Since this form of security threat is associated with blockchain networks, I personally do not have experience with them but I have read a few articles on this matter.

  • Bitcoin Gold : In May 2018, hackers exploited bitcoin gold for over $18m through the double spending technique. The attempt was a great success and was done by an unknown and malicious party.
  • Feathercoin : This is a clone of Litecoin which had 16,000 coins that were double spent back in 2013 at a time when it was doing quite well on the markets.


Any public blockchain is susceptible to a 51% attack. However, the risk is reduced when a majority of the hash power is diversified and has several expert oversight on its operation. This is why fully fledged networks like Bitcoin and Ethereum are less prone to these attacks than that of altcoins.

Thank you for your attention.

I would appreciate your thoughtful contributions in the comment section as well. Thank you for your atttention.

Many thanks to the steemit team (@steemcurator01 & @steemcurator02) for this initiative.

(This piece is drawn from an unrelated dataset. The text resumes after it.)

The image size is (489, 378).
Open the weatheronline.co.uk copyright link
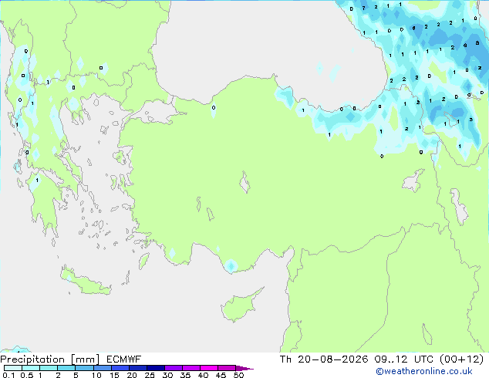424,371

To the attention of professor @gbenga

Comments 4

I had the idea about the 51% share ensure the shareholders could make a decision from the end of the voting of majority. but in case of block producing it is also a similar way as he explained that 51% producers can have the influence and impact on the blockchain. and 3 more issues you have covered very nicely what they can do in terms of block producing like Prevent Block Creation, Double Spending Tokens, Hindering transactions

12.03.2021 17:44

That a very thoughtful contribution from you @engrsayful. Thank you.

13.03.2021 08:07

51% attack is often used by bad actors especially when a protocol is about to be introduced into the blockchain or so as to affect nodes and start to double spend.